───── Data for this task

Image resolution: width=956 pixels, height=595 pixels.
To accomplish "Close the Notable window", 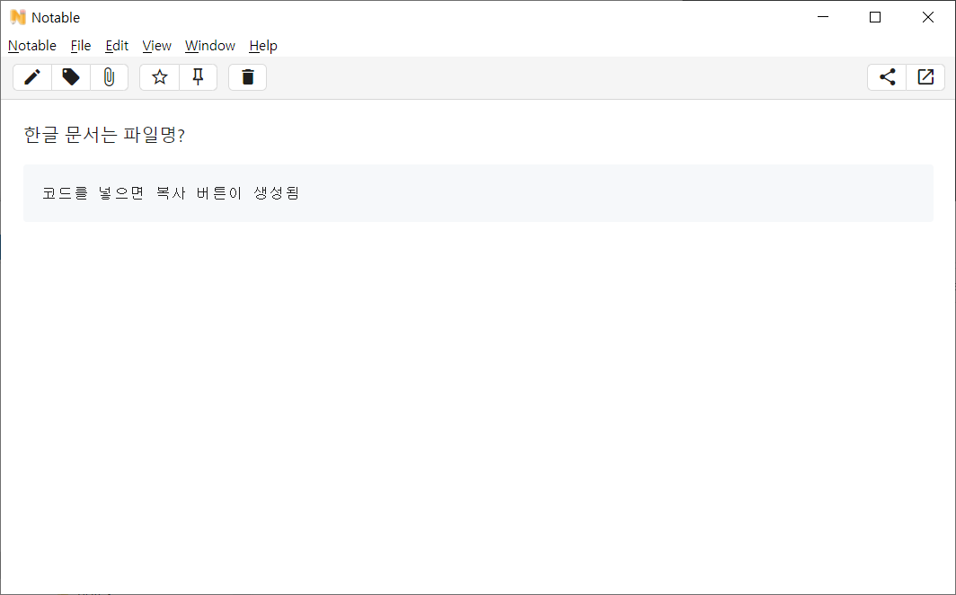I will 928,17.
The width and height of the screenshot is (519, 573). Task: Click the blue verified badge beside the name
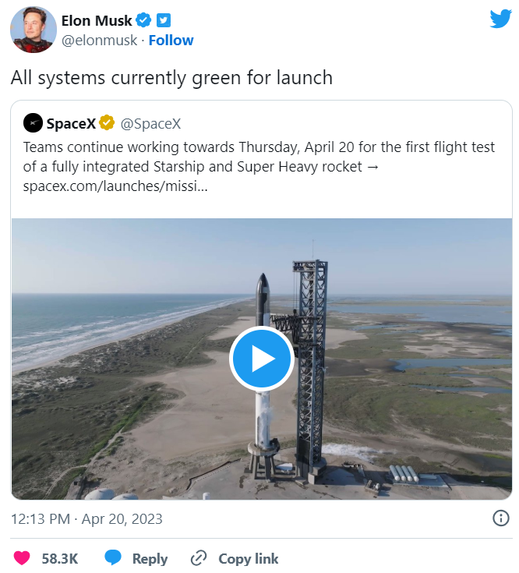pyautogui.click(x=144, y=19)
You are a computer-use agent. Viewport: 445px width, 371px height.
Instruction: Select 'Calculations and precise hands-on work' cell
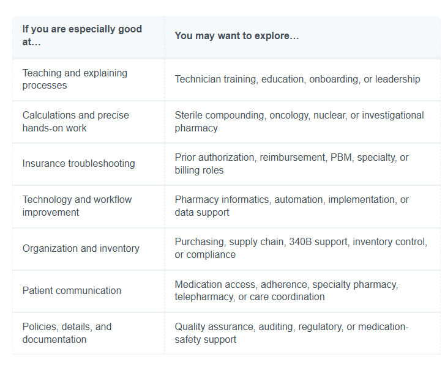(88, 122)
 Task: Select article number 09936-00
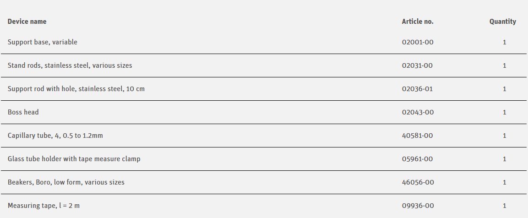click(x=418, y=206)
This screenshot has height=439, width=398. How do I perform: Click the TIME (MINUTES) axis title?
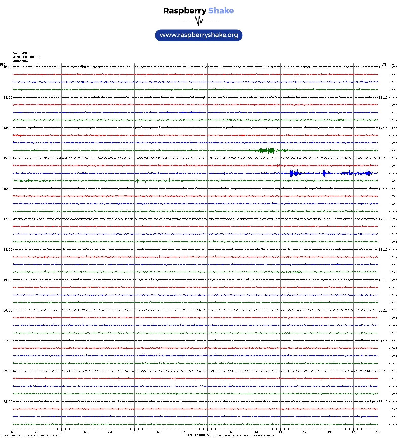pos(198,435)
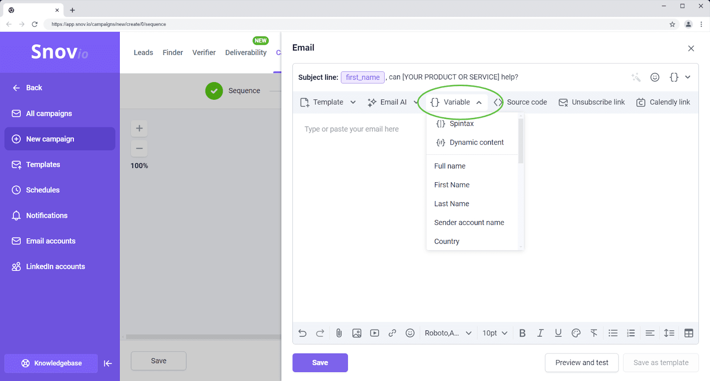Click the attach file paperclip icon
The height and width of the screenshot is (381, 710).
coord(339,333)
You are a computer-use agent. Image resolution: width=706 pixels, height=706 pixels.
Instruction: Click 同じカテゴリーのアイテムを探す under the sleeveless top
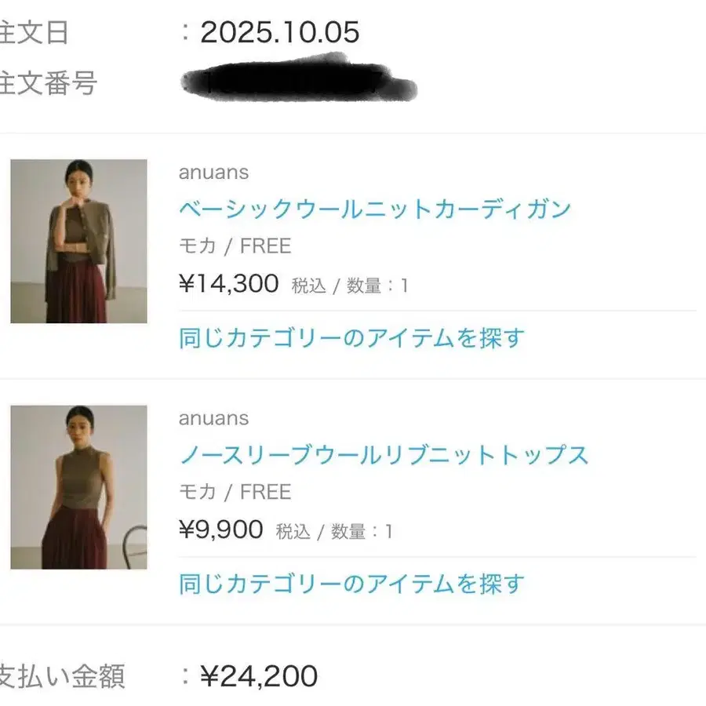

──────────

Directions for this task: Arrange the lines as a Markdown table with the columns Row and Line, from the line containing "Task: Select article number 09936-00" up to and including the line containing "coord(339,333)". Number each row, omit blank lines, and leave the pictures out.

Worked answer:
| Row | Line |
|---|---|
| 1 |  Task: Select article number 09936-00 |
| 2 | click(x=418, y=206) |
| 3 | This screenshot has height=439, width=398. How do I perform: Click the TIME (MINUTES) axis title? |
| 4 | pos(198,435) |
| 5 | Click the attach file paperclip icon |
| 6 | The height and width of the screenshot is (381, 710). |
| 7 | coord(339,333) |